- Dataset entries:
#####

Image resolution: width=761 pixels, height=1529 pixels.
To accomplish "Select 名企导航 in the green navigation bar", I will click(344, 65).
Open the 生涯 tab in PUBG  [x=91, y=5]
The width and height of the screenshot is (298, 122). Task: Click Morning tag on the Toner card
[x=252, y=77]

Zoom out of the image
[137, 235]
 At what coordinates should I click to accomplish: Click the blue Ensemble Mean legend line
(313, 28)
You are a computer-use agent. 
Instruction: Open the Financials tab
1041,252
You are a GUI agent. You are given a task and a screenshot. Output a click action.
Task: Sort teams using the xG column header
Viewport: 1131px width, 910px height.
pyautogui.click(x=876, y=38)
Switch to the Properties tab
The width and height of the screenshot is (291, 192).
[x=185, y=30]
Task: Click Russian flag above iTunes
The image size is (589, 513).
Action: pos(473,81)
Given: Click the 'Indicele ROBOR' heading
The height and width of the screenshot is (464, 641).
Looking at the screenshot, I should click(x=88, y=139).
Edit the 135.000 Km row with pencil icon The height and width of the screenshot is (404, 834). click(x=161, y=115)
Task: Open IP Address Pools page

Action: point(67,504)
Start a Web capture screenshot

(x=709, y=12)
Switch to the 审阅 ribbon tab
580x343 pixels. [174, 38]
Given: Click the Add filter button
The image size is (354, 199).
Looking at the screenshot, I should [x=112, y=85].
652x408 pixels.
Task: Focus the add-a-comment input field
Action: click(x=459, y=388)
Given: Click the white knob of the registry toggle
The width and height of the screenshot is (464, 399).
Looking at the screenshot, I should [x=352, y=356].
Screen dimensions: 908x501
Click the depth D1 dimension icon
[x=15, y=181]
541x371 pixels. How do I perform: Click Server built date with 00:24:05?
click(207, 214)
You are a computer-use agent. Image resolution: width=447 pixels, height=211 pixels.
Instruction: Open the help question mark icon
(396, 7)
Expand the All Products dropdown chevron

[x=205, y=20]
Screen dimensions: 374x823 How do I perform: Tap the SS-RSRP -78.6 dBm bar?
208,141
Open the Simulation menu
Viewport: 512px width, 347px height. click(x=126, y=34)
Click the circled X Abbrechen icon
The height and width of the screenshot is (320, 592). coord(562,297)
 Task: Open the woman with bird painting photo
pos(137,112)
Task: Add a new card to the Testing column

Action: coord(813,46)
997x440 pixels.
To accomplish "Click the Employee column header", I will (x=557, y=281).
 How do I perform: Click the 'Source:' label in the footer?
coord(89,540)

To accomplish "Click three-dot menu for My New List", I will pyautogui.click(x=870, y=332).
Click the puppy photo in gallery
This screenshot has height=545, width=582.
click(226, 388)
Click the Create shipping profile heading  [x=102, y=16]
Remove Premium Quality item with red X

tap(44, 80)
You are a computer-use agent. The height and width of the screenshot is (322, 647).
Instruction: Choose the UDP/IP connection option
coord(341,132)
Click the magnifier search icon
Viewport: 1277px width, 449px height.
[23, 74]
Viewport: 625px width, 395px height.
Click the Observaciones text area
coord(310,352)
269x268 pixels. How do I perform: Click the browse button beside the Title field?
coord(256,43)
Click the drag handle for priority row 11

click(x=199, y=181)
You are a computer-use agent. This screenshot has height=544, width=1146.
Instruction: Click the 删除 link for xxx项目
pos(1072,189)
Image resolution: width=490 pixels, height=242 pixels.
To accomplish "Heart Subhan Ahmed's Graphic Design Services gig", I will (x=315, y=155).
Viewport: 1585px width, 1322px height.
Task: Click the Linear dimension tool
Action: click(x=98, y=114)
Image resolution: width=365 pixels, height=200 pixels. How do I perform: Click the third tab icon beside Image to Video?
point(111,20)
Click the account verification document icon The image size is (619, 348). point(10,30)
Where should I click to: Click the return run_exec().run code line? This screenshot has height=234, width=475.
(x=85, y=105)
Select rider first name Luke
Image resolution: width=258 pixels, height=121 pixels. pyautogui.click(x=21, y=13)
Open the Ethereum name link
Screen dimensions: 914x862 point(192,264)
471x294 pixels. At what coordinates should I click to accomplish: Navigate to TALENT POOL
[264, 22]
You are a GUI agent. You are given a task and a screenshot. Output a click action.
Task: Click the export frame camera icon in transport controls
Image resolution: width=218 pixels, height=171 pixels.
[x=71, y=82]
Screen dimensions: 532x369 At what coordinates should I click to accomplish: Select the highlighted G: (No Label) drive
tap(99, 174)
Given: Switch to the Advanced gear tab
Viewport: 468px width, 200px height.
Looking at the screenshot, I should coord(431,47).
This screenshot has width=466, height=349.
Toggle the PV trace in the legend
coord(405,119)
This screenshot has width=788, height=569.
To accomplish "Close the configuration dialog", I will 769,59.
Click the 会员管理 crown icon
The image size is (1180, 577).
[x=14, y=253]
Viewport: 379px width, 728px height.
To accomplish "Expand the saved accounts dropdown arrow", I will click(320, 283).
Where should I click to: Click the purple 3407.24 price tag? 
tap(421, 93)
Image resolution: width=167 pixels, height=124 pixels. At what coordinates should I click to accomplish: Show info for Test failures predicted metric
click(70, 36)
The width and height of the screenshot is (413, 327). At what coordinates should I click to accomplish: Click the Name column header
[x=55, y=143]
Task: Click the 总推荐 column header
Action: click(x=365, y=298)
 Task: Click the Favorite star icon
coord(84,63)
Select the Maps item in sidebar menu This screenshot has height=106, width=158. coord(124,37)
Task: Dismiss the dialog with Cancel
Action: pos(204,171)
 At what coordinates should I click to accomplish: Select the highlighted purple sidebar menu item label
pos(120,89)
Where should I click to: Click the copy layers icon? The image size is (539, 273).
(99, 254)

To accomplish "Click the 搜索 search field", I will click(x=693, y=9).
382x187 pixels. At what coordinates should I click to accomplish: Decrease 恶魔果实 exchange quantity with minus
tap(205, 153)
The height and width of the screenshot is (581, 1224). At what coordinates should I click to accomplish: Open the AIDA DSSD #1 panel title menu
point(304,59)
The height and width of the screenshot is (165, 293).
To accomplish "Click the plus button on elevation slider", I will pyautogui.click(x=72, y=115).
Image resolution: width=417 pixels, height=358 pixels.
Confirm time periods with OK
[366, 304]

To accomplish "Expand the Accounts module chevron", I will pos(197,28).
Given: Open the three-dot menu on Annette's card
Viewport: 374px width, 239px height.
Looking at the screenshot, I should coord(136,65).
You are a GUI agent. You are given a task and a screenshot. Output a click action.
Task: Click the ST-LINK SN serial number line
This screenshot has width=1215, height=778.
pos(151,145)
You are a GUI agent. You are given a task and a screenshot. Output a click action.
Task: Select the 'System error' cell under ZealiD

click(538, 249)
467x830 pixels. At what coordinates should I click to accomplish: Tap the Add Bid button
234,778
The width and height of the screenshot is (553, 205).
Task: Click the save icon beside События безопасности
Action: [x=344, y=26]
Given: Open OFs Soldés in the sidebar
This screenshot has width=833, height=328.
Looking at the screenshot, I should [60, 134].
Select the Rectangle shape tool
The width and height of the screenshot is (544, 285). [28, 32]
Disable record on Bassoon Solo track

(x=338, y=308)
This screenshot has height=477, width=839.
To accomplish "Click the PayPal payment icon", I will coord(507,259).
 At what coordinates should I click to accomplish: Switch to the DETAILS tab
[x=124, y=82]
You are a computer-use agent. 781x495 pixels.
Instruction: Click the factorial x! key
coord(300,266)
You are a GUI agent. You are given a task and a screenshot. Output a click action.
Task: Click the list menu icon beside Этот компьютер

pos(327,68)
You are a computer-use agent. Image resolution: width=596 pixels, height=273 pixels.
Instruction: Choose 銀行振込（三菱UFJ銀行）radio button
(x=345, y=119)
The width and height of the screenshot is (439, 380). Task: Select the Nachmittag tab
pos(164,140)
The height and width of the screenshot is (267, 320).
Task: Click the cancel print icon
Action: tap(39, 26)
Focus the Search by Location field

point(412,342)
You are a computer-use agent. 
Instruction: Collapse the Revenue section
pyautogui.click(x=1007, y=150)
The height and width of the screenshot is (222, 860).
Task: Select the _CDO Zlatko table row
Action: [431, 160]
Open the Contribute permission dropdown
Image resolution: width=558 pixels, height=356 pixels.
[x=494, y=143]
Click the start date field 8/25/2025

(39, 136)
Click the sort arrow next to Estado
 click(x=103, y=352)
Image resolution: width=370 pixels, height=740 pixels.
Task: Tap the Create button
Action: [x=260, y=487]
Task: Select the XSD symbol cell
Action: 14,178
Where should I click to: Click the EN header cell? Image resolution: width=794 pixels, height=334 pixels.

#####

- WORK ITEM:
Once you find the line with "This screenshot has height=545, width=582." in the entries above, output it and each line after it up to and including the line with "Image resolution: width=490", and nothing else.

- WRITTEN ANSWER:
This screenshot has height=545, width=582.
click(226, 388)
Click the Create shipping profile heading  [x=102, y=16]
Remove Premium Quality item with red X

tap(44, 80)
You are a computer-use agent. The height and width of the screenshot is (322, 647).
Instruction: Choose the UDP/IP connection option
coord(341,132)
Click the magnifier search icon
Viewport: 1277px width, 449px height.
[23, 74]
Viewport: 625px width, 395px height.
Click the Observaciones text area
coord(310,352)
269x268 pixels. How do I perform: Click the browse button beside the Title field?
coord(256,43)
Click the drag handle for priority row 11

click(x=199, y=181)
You are a computer-use agent. This screenshot has height=544, width=1146.
Instruction: Click the 删除 link for xxx项目
pos(1072,189)
Image resolution: width=490 pixels, height=242 pixels.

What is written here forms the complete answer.